On se remémore cette mésaventure aux Jeux olympiques de 2014, à Sotchi, quand son ski droite dévie légèrement et il enfourche la dernière porte du tracé. L'Allemand, disqualifié, pointait alors au deuxième rang de ce premier run.
La malchance lui a alors collé aux spatules. Il s'est retrouvé au centre d'une affaire rocambolesque après sa première victoire en Coupe du monde, à Beaver Creek, le 2 décembre 2018. Un succès qui lui a été retiré après l'usage d'un masque à oxygène entre les deux manches. Une utilisation interdite par la FIS. Mais comme dit le dicton: rendre à César ce qui est à César; le TAS a tranché et lui a rendu sa victoire en mars 2019.
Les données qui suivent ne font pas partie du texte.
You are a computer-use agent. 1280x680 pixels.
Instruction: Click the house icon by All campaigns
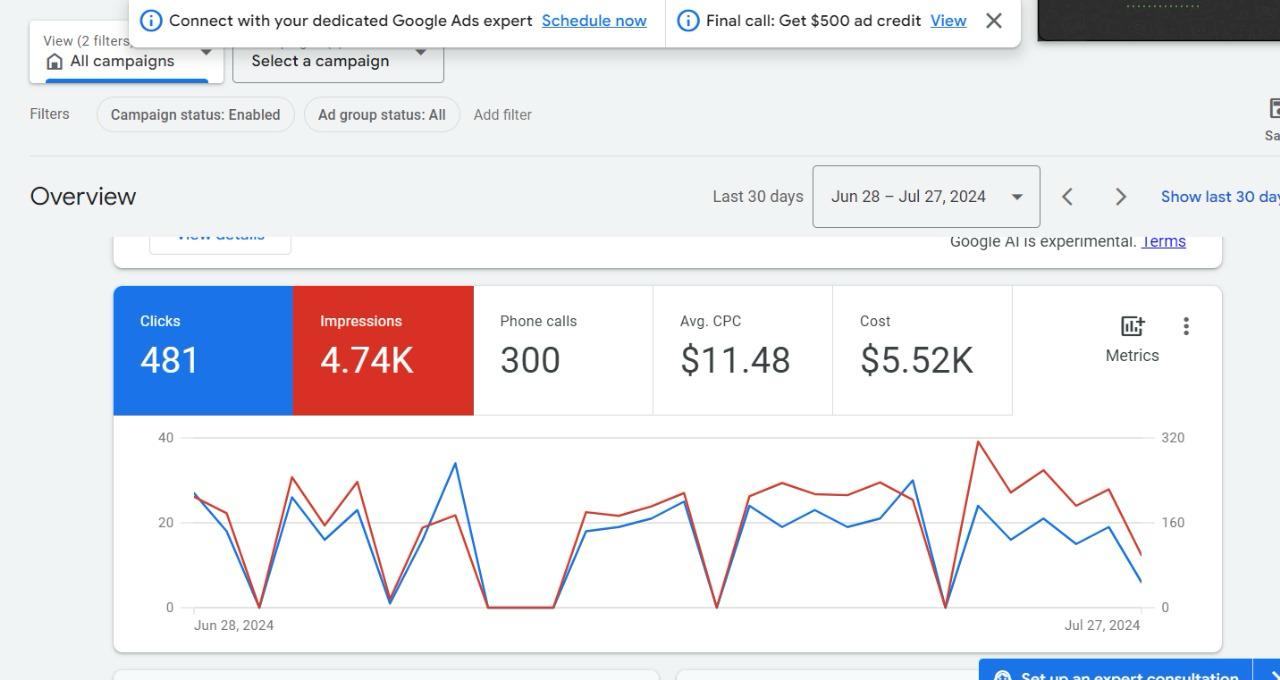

Outre cette affaire qui lui a causé des tourments, l'Allemand a aussi aligné de nombreuses blessures, se déchirant par deux fois le ligament croisé. Sa carrière est truffée de trous, malgré une victoire et sept podiums au plus haut niveau. Luitz aurait sans doute fait mieux sans ses pépins qui l'ont souvent mis de côté. Comme cette saison de 2018, où il appartenait aux meilleurs géantistes mondiaux avant que son ligament croisé ne cède, entraînant son forfait pour les Jeux de PyeongChang.
En octobre 2023, il accordait un entretien à la Kronen Zeitung et avouait connaître de gros soucis avec son ski.
L'ancien leader de la Mannschaft avait perdu «la sensation d'un virage rapide»; il avait surtout perdu de son instinct sur les lattes.
Luitz a dégringolé dans la hiérarchie mondiale et démarrait ses manches avec de gros dossards. Lors de la récente préparation estivale, comme il ne remplissait plus les critères de l'équipe d'Allemagne, il a été écarté et perdait les avantages financiers liés à son statut de membre de l'équipe nationale - même s'il avait la possibilité de poursuivre la collaboration avec la fédération (DSV).
La nouvelle saison 2023/2024 ne se présentait pas sous les meilleurs auspices. En délicatesse et en recherche d'un nouveau souffle, il s'est alors tourné vers la cellule privée Global Racing Team, dans laquelle se trouve le Suisse Daniele Sette. Dans la foulée, il change de marque de ski et passe de Head, «un matériel qui ne lui convenait pas vraiment», à Völkl.
Place au renouveau; une dernière chance alors qu'il avait longuement songé à raccrocher.
Un nouvel élan qui sera interrompu par la poisse, une nouvelle fois. Mi-octobre, le skieur s'est fracturé la cheville droite et subi une déchirure de la syndesmose lors d'un entraînement à la mi-octobre. A nouveau freiné, Luitz ne désespère pas et cravache dans l'ombre pour retrouver sa place dans le cabanon de départ.
A Noël, sur son compte Instagram, il annonce que sa guérison a été (très) rapide: «Je me suis offert un cadeau de Noël». Pour preuve, le 4 janvier, la DSV divulgue la liste des coureurs qui allaient défendre les couleurs de l'Allemagne dans le brouillard bernois. Stefan Luitz y figurait.
Et samedi 6 janvier, jour de course, l'Allemand lance sa saison. Avec l'avant-dernier dossard, le numéro 70, il fait trembler Fredrik Moeller, le 30e et dernier qualifié de la première manche. Pour 4 centièmes, Luitz n'a pas réussi à s'inviter en manche finale. Le come-back a failli être parfait, mais la suite semble sur de bons rails.